In probability theory, understanding how to work with different events is crucial. The Addition Rule for Probability is a fundamental tool when dealing with the probability of either one event or another happening.

The rule is primarily expressed as follows:

• \[ P(A \cup B) = P(A) + P(B) - P(A \cap B) \]

Here, \(P(A \cup B)\) is the probability that either event \(A\) or event \(B\), or both, will occur.
\(P(A)\) and \(P(B)\) are the probabilities of events \(A\) and \(B\) occurring, respectively.
Finally, \(P(A \cap B)\) is the probability that both events \(A\) and \(B\) will occur simultaneously.

For example, if we know that \(P(A) = 0.4\), \(P(B) = 0.4\), and \(P(A \cup B) = 0.7\), we can plug these into our formula to find \(P(A \cap B)\).
**Understanding this rule allows us to break down seemingly complex probability problems**
into simpler parts, solving them with ease and accuracy.

The intersection probability involves finding the probability of two events occurring together.

Mathematically, the intersection of events \(A\) and \(B\) is denoted by \(P(A \cap B)\).

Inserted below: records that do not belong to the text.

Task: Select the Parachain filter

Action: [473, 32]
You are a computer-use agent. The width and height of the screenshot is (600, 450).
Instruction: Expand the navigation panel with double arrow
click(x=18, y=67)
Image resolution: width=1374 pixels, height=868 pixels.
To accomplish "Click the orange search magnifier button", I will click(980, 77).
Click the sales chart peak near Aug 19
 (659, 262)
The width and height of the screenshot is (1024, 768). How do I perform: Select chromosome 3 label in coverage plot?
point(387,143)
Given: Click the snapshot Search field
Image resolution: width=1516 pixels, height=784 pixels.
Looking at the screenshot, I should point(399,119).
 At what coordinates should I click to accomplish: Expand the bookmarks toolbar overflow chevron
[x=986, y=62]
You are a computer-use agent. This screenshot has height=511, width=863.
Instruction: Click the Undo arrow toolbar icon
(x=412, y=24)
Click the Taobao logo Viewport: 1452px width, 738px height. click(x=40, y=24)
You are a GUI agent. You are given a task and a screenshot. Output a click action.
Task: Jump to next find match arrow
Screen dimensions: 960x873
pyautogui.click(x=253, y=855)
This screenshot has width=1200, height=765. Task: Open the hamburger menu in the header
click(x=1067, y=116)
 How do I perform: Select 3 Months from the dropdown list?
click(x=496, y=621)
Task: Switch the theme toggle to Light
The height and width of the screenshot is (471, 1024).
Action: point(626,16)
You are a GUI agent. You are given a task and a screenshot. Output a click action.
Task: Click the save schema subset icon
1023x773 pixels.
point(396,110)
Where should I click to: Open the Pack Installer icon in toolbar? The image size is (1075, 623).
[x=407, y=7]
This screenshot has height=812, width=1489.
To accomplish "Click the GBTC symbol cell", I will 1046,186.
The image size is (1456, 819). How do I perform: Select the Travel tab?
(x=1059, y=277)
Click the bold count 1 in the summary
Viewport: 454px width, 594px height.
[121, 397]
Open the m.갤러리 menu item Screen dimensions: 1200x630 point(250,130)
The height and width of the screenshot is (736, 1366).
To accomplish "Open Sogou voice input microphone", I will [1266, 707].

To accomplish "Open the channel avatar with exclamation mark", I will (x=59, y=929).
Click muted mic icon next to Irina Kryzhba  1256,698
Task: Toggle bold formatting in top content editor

**To determine \(P(A \cap B)\), we can use the Addition Rule for Probability**:

• \[ P(A \cap B) = P(A) + P(B) - P(A \cup B) \]

This formula is invaluable when dealing with overlapping events.
For example, if events are not mutually exclusive, they can happen at the same time, making the intersection probability non-zero.

In our exercise, substituting the given values gives us: \[ P(A \cap B) = 0.4 + 0.4 - 0.7 = 0.1 \].

Therefore, there is a 0.1 probability that both events \(A\) and \(B\) occur together. **Recognizing and calculating intersection probabilities helps manage scenarios**
where events might not be independent of each other.

The Complement Rule is an essential concept to grasp when dealing with probability, particularly in determining non-occurrence.

The complement of an event is the probability that the event does not happen and is denoted by \(A^c\).

According to the complement rule:

• \[ P(A^c) = 1 - P(A) \]

**Understanding this rule can simplify complex probability scenarios**.

When applying this to the intersection of complements, the formula becomes:

• \[ P(A^c \cap B^c) = 1 - P(A \cup B) \]

By determining \(P(A^c \cap B^c)\), we are effectively finding the probability that neither \(A\) nor \(B\) occur.

With the given value \(P(A \cup B) = 0.7\), then\( P(A^c \cap B^c) = 1 - 0.7 = 0.3 \).

This shows a 0.3 probability that neither event \(A\) nor \(B\) takes place.**Utilizing the complement rule is especially beneficial**
when it is easier to calculate the probability of the complement than the probability of an event directly.